#### [Aim of the exercise]
Repeat exactly the lines below that lie between the line with "Where should I click to: Enable" and the line with "Expand the site", counting both of those lines as part of the answer.

::::::::

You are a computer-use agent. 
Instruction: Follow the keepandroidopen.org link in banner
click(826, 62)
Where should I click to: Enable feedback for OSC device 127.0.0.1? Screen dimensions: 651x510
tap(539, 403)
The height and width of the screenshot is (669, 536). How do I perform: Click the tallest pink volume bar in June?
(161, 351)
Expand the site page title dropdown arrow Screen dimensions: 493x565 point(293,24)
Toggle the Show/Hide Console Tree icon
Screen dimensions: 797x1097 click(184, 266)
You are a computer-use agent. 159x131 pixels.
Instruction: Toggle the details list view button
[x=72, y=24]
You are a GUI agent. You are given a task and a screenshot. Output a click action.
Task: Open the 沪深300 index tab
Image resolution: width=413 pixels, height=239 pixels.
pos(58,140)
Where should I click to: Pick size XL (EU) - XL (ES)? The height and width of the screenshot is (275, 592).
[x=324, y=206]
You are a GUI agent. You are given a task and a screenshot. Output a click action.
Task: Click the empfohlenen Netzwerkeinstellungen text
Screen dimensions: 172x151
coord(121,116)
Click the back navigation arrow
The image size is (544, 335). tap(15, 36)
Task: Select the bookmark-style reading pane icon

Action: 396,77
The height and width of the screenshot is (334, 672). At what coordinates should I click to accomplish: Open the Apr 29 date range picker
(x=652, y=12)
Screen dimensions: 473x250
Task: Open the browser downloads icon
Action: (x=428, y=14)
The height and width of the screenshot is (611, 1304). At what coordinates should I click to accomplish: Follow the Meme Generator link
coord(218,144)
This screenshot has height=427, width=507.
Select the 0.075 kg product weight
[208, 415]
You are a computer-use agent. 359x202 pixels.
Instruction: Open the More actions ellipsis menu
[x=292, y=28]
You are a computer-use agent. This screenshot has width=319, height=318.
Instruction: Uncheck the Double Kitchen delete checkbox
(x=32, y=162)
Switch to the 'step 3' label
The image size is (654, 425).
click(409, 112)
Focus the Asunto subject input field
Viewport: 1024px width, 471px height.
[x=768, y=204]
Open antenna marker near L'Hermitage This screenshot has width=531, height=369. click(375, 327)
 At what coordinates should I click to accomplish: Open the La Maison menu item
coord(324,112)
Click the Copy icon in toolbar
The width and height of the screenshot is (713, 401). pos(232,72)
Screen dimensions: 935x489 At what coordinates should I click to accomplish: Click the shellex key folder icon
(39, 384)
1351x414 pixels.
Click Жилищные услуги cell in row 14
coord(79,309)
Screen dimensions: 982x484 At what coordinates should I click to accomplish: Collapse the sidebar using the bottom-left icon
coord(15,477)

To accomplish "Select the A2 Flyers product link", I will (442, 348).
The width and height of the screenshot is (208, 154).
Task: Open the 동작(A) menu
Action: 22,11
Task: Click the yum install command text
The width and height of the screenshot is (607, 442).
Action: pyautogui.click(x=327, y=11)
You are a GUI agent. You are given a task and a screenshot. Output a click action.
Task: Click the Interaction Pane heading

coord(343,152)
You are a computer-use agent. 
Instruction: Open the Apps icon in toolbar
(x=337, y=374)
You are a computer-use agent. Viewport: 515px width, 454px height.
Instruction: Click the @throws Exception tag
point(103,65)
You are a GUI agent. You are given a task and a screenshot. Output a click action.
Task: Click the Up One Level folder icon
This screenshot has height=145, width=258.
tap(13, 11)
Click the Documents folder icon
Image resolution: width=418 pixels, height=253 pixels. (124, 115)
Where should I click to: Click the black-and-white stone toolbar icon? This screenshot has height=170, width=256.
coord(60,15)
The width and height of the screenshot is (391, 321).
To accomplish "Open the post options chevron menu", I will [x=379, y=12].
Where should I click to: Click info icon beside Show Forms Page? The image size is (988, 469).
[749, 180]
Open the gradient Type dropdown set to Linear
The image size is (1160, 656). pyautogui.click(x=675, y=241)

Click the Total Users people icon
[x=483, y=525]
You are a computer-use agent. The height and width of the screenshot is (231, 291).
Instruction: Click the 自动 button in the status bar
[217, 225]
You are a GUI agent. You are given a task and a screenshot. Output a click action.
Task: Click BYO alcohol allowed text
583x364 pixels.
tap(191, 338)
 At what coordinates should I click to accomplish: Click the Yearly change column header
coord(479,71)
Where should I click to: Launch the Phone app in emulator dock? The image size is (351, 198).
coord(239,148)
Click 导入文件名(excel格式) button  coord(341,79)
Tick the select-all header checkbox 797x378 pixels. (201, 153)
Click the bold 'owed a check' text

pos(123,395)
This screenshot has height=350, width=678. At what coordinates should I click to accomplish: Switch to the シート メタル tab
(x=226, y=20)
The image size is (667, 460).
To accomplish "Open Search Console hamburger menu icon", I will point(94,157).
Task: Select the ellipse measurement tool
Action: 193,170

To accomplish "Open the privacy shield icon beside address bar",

::::::::

#### [Exercise response]
Where should I click to: Enable feedback for OSC device 127.0.0.1? Screen dimensions: 651x510
tap(539, 403)
The height and width of the screenshot is (669, 536). How do I perform: Click the tallest pink volume bar in June?
(161, 351)
Expand the site page title dropdown arrow Screen dimensions: 493x565 point(293,24)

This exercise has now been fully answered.